Start of Document text
Houck began the 2022 season in the Red Sox' starting rotation. He was placed on the restricted list prior to a late April series in Toronto, as he was apparently not vaccinated against COVID-19 (required to enter Canada), causing him to miss a start. He re-joined the team on April 29 in Baltimore. Houck was again placed on the restricted list in late June when the Red Sox played another series to Toronto. On August 9, Houck was placed on the injured list due to lower-back inflammation. On September 3, Red Sox manager Alex Cora announced that Houck would have season-ending back surgery. In 32 appearances (four starts) during 2022, Houck recorded a 5–4 record with eight saves and a 3.15 ERA while striking out 56 batters in 60 innings pitched.

Houck returned to the starting rotation for 2023. On June 16, he was struck by a line drive in a home game against the Yankees, and was subsequently placed on the injured list with a facial fracture. He returned to Boston's active roster on August 22. For the season, Houck posted a 6–10 record with a 5.01 ERA; he struck out 99 batters in 106 innings.
End of Document text
Start of Given information
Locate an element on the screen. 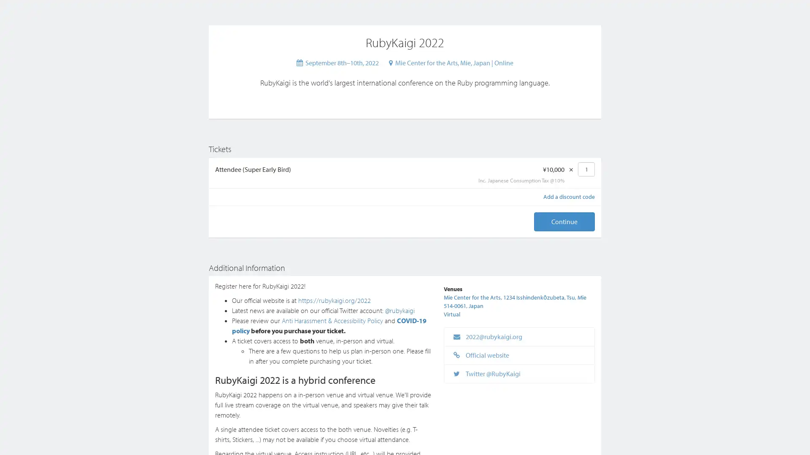 Image resolution: width=810 pixels, height=455 pixels. Continue is located at coordinates (564, 221).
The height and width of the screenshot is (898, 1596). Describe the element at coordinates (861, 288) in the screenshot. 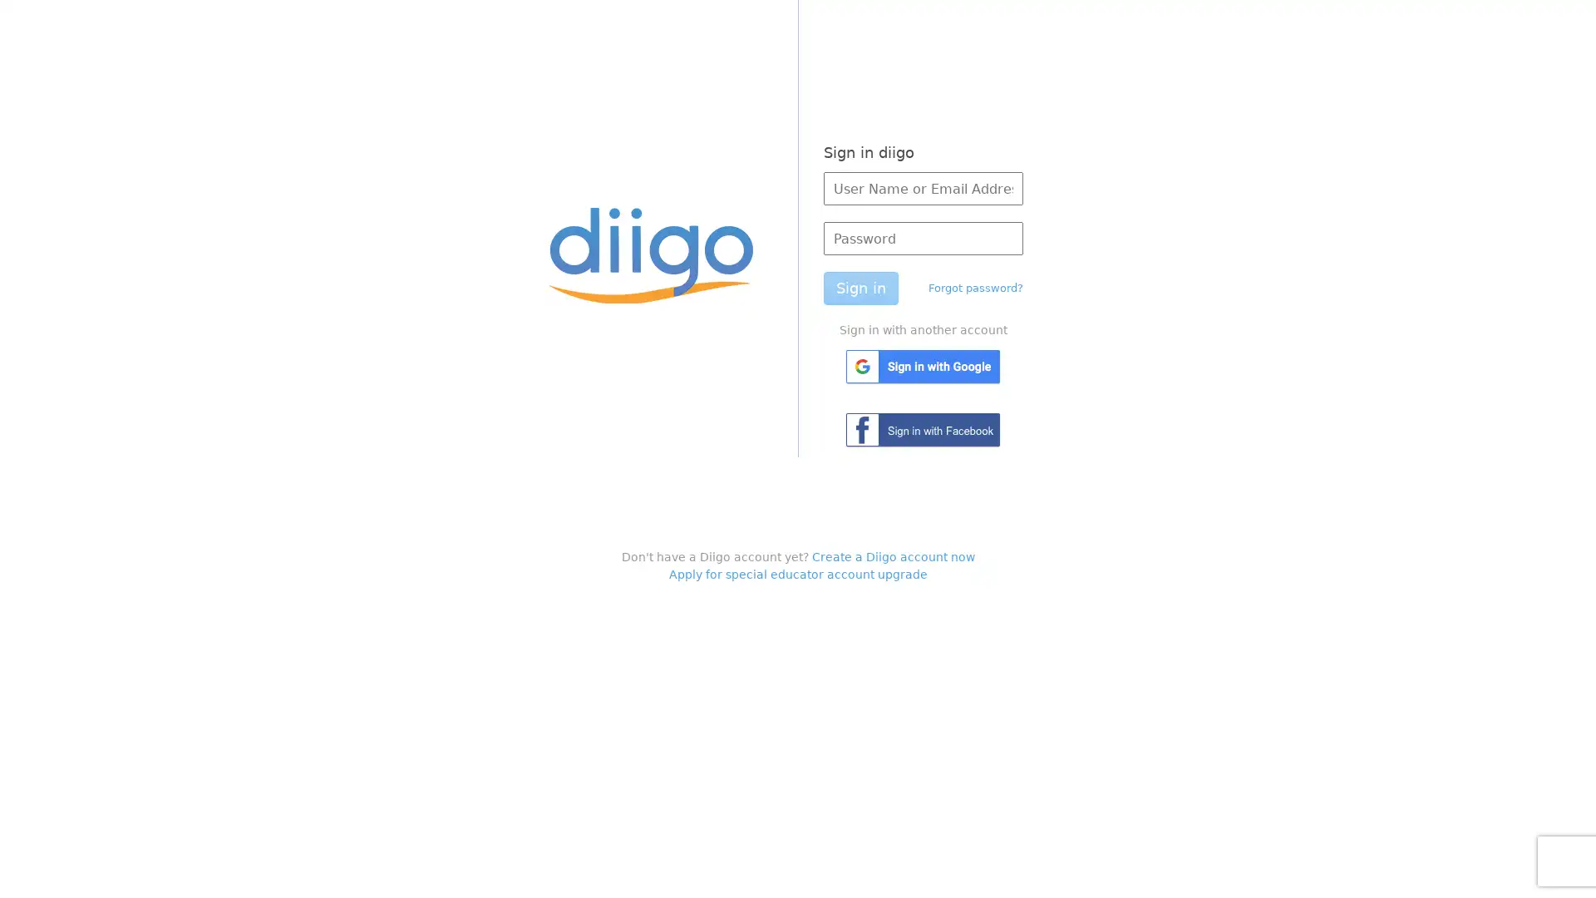

I see `Sign in` at that location.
End of Given information
# Complete the following:
1/ Copy the stretch of the Houck passage from "Houck returned to" through "in 106 innings.".
2/ Please write what comes next in the passage about Houck's 2022 and 2023 seasons, starting after its final sentence.

# Responses by task:
1/
Houck returned to the starting rotation for 2023. On June 16, he was struck by a line drive in a home game against the Yankees, and was subsequently placed on the injured list with a facial fracture. He returned to Boston's active roster on August 22. For the season, Houck posted a 6–10 record with a 5.01 ERA; he struck out 99 batters in 106 innings.

2/
====2024–present====
On April 17, 2024, Houck threw a "Maddux" against the Cleveland Guardians, completing his first complete game shutout in 94 pitches. At 1 hour 49 minutes, it was the shortest nine–inning game since Armando Galarraga's near-perfect game in 2010. The contest was also the first complete-game shutout for the Red Sox since Michael Wacha on June 6, 2022, and the last Maddux for Boston since Clay Buchholz in 2014. Houck continued to impress through the season, and was named to the 2024 All-Star Game. Houck pitched the third inning for the victorious American League, allowing the only runs the National League scored (three, on four hits) while striking out one. After the All-Star Game, Houck struggled to replicate his first-half statistics. He only pitched into the seventh inning once, going 1–4 with a 4.23 ERA in 11 starts after the Midsummer Classic. Houck finished the season with a 9–10 record along with a career-best 3.12 ERA. He also cruised to career-highs in innings pitched and strikeouts, with 178 2/3 and 154, respectively, and started 30 games.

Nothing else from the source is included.